When Canadian history is also family history
Policies and laws like the Head Tax and Chinese Exclusion Act fragmented family immigration, and have had numerous impacts on the Chinese-Canadian community, according to Dere.
For example, with family members immigrating to Canada years apart, many Chinese-Canadians have missed out on opportunities to better establish themselves financially and purchase property.
The policies also affected Dere's own sense of belonging in Canada, as early as elementary school.
"As a little boy going to school, I just wanted to be the same as everybody else. People noticed me more as a Chinese person than I did myself, because I just wanted to blend in."
Discovering one's own identity
All that changed when Dere's father died in 1982, and Dere began to question his own identity as a Chinese-Canadian.
He joined a decades long, country-wide campaign to get a redress for the Head Tax, and in 2006, then-prime minister Stephen Harper apologized to Chinese-Canadian survivors and their families, with surviving spouses being granted $20,000.
Along the way, Dere's activism and 1993 documentary Moving the Mountain inspired younger Chinese-Canadians to look deeper into their family's past. It's a trend he hopes will continue with his new book.
"Young people come up to me and say, 'Yes, this happened to my family. I'm going to talk to my parents and get more about my family history,'" said Dere.
The road forward and call for allies
Conversations like those need to continue, because discrimination against Chinese people continues to this day, according to Dere.

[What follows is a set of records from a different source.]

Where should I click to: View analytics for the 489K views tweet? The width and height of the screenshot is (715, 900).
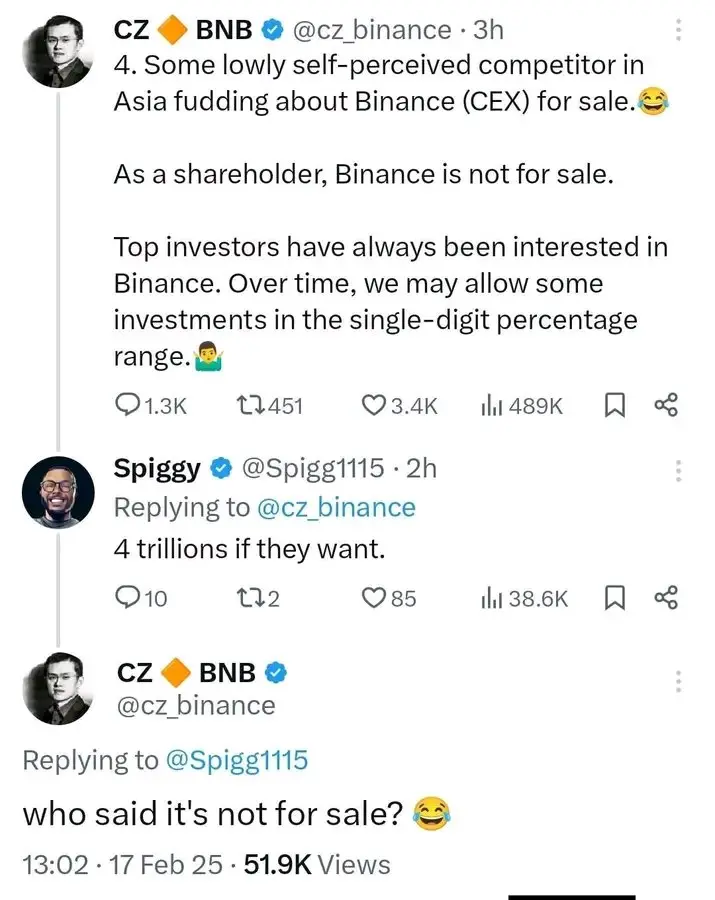point(492,405)
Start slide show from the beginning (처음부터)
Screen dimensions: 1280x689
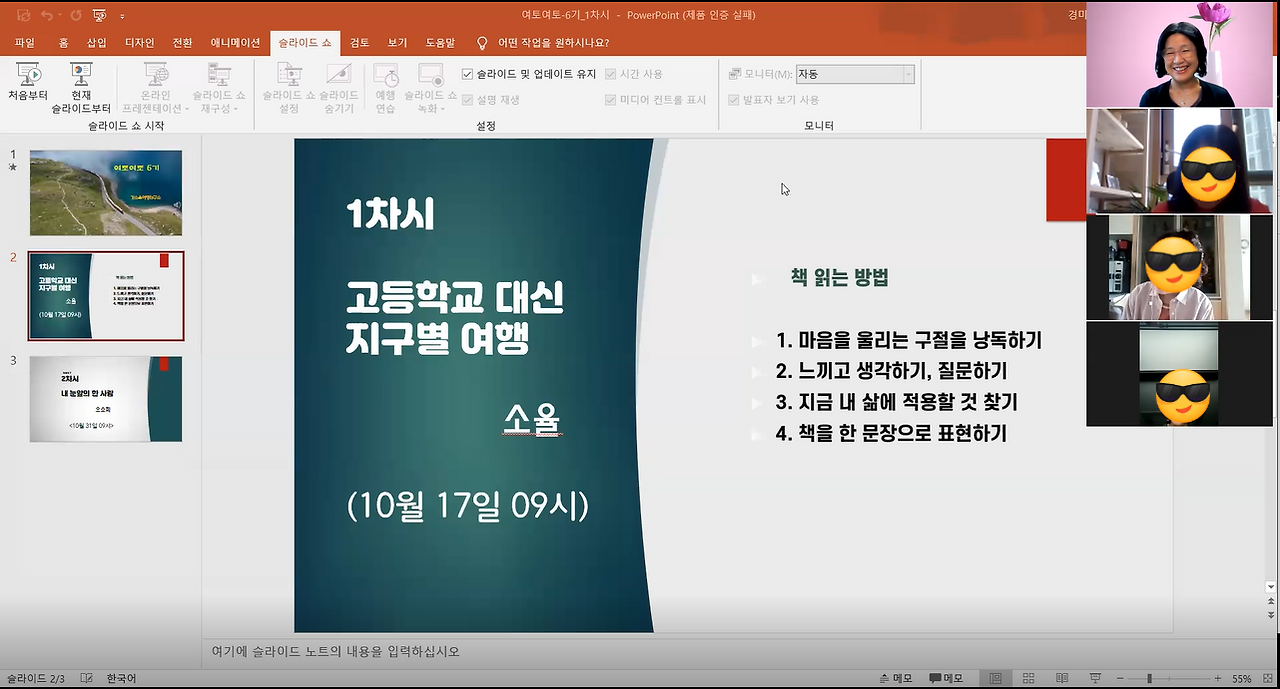pyautogui.click(x=30, y=85)
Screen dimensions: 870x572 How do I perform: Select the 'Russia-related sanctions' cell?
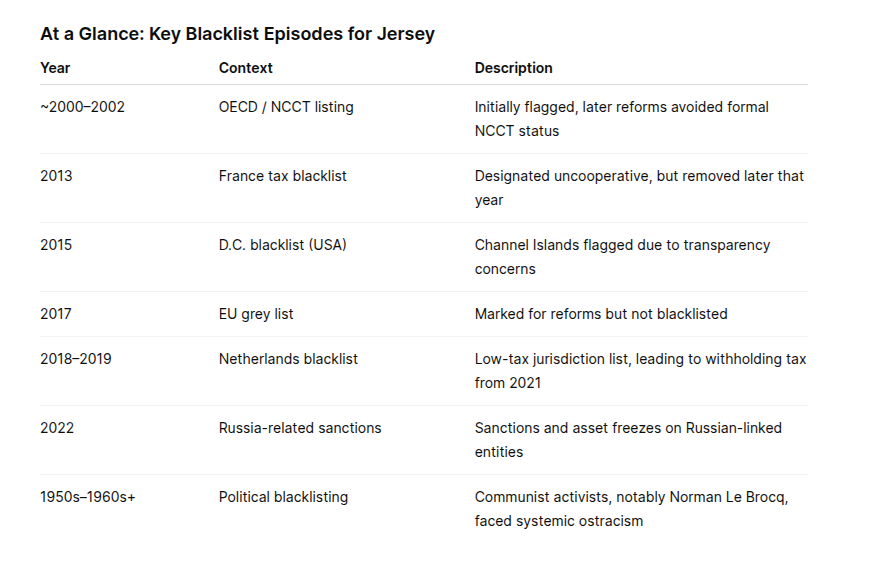(300, 428)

Recently, members of Montreal's Chinese community marched to demand an apology from Quebec Solidaire MNA Émilise Lessard-Therrien, who used the word "predatory" to describe possible Chinese investors in Quebec agricultural land.
Dere says the battle against racism is one that minorities from any cultural community shouldn't have to fight alone.
"The problem I'm facing is that the burden of fighting against intolerance and racism always falls on the shoulders of minorities. I'm looking for white people to wage the struggle against racism, because it's in their interest to do so."